The cyclone barrel, re-entrant throat and burner throat areas are comprised of small tubes (1-1/8 inch to 1-1/4 inch in diameter) and are pin-or-flat studded. The refractory material is required on the studs and tubes for protection from the swirling (or cyclone) action of coal and from the slag created when the coal is burned.

Many things have changed over the years since the first cyclone boiler was introduced into the industry back in the early 1940s, but very little has changed to the application of the refractory. In the beginning, chrome plastic material was used and was referred to as plastic chrome ore. It was inexpensive and was rammed through the pin studs back to the tube surface.

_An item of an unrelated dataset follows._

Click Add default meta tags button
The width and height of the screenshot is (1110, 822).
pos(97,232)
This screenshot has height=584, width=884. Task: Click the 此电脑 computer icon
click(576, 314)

Kromight Gun (a brand name manufactured by the then Babcock & Wilcox Refractory Division) was another inexpensive gun-applied product.

These chrome-based products worked well in this hostile environment. Since the materials were less than $300 per ton, the total cost (per cyclone) to replace the refractory was relatively cheap. Unfortunately, chrome products are a potential health hazard and must be avoided. Today the products available are non-chrome based (high alumina or silicon carbide) and are almost six times the cost per ton (almost $1 per pound or $2,000 per ton) but the man-hours and quantity of material required remain almost the same.

Cyclones use oil or gas for the burners/igniters and coal to generate the furnace heat. The refractory that goes in the cyclone is a main contributor to its efficiency in burning coal. If the refractory fails to do its job then the cyclone will not operate efficiently-it will take more coal to meet the boilers’ steam and heat requirements. After the refractory fails it won’t be long before the cyclone itself will fail when the tube surface (and pin studs) is left exposed to the corrosive and abrasive nature of burning coal in a cyclone. Refractory is an energy saver because it has a direct affect on lower fuel costs (5 percent to 7 percent per year) and equipment and maintenance savings.

Lower fuel costs naturally coincide with lower equipment and maintenance costs. These savings are the result of properly installed refractory. Refractory can save energy and money at a rate that’s essential for efficient plant operation. The longer the refractory lining stays in place, the longer the boiler can remain in normal operation.

Longer Lasting Linings

There are several basic steps to follow for longer lasting linings. First, examine the existing refractory (or the lack thereof). Second, select the right materials. Next, properly mix and handle. Finally, follow the correct curing and dry out procedures.

Step 1: Examine the Existing Refractory

When replacing old refractory material, don’t automatically use the same material as the original. It’s better to examine the reasons for failure and adjust the selection accordingly. Ask yourself: Did the material spall due to thermal shock? Has it shrunk due to temperatures above its use limit? Does that gouge in the refractory lining indicate mechanical abuse? If the surface appears "glassy," is it due to operation at temperatures above the use limit? Does the lack of material indicate improper installation? The old refractory lining will offer several good clues.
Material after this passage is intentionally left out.